On peut ainsi apprendre par la méditation à atténuer la douleur ou à gérer des pensées morbides, comme c’est déjà le cas dans plus de 200 hôpitaux américains.
Compenser la fonte de la matière grise liée au vieillissement
La nouvelle étude des chercheurs américains sur les changements structurels induits par la méditation suit une série démarrée en 2005 avec les travaux de Sarah Lazar, du Massachusetts General Hospital de Boston.
Elle avait alors remarqué que le tissu cérébral du cortex préfrontal gauche impliqué dans les processus émotionnels s’épaississait chez les pratiquants assidus, au point de compenser chez certains la fonte de la matière grise due au vieillissement.
Plus récemment, ses travaux ont également montré chez ceux qui méditent un développement plus important de l’hippocampe (qui joue un rôle de premier plan dans la mémorisation, l’apprentissage, la vigilance et l’adaptation à son environnement), et au contraire un rétrécissement de l’amygdale (qui gère les émotions, en particulier nos réactions de peur et d’anxiété).
Une influence positive pour la tête, le corps et le génome
Certaines études suggèrent aussi que la méditation ne modifie pas seulement le cerveau, mais agit aussi sur la santé cardiovasculaire, la tension artérielle, l’immunité et même notre génome.
Une étude d’Herbert Benson, de l’hôpital général du Massachusetts, a ainsi analysé le profil d’expression des gènes de 26 adultes avant et après une formation à la méditation. Son constat a créé la stupéfaction : en quelques semaines d’exercice, l’expression des gènes associés à la sécrétion d’insuline et aux mécanismes d’inflammation a significativement augmenté en même temps que la production de monoxyde d’azote, un gaz vasodilatateur bénéfique au rythme cardiaque.

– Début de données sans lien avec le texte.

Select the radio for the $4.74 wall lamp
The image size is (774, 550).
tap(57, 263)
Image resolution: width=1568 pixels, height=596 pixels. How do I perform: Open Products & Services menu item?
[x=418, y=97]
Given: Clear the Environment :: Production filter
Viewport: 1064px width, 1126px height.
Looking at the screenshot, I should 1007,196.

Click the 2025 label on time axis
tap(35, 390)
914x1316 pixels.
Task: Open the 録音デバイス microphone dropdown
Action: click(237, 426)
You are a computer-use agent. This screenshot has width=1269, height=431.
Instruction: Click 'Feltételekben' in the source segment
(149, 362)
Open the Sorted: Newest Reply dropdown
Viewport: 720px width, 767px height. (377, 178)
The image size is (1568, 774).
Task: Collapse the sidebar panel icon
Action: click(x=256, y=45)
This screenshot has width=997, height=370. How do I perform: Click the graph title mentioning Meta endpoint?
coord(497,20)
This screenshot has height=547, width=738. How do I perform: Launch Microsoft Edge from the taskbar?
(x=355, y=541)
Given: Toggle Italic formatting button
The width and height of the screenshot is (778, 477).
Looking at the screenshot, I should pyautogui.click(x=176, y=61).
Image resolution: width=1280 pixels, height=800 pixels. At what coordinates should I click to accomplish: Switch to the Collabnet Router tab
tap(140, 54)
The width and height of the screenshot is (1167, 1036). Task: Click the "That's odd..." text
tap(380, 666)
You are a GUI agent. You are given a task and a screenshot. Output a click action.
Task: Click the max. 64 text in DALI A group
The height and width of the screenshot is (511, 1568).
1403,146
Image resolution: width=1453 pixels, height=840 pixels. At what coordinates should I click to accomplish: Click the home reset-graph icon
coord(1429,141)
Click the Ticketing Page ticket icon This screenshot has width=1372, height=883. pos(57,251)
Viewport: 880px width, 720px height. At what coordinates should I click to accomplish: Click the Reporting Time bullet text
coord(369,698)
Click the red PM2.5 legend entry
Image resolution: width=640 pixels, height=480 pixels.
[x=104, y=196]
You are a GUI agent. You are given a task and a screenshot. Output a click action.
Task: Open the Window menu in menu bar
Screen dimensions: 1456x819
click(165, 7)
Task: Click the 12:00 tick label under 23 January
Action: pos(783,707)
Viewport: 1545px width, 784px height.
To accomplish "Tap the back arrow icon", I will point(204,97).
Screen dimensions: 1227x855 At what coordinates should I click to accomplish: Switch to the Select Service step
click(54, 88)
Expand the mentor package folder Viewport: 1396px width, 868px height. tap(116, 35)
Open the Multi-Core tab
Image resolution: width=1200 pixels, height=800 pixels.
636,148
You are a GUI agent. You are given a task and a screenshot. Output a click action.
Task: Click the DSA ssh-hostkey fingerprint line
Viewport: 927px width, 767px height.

Une nouvelle discipline universitaire
Cette année encore, le diplôme universitaire « Médecine, Méditation et Neurosciences » a fait le plein : 400 inscriptions ont été enregistrées pour seulement 60 places. « Le thème séduit de plus en plus par son approche complémentaire dans le contexte cartésien des soins occidentaux », explique le docteur Jean-Gérard Bloch, qui a créé cette formation à l’université de Strasbourg en 2012.
Pendant deux mois, médecins, psychologues, neurologues, chercheurs et autres chefs de services découvrent la pratique avec une dizaine d’enseignants et font l’état des lieux des connaissances scientifiques sur les liens entre le corps et l’esprit, y compris sous l’angle philosophique. Le docteur poursuit et précise:
Notre ambition est d’inscrire la méditation dans un cadre institutionnel élitiste pour en promouvoir l’usage et combattre le charlatanisme.
Plusieurs programmes de recherche sont déjà nés de cette sensibilisation comme à l’Inserm de Caen, qui a démarré une étude sur la méditation et le vieillissement. La diffusion de la connaissance passe, aussi, par les futurs médecins : un module de méditation vient d’être inscrit en troisième année d’étude de la faculté. Cinquante places sont proposées.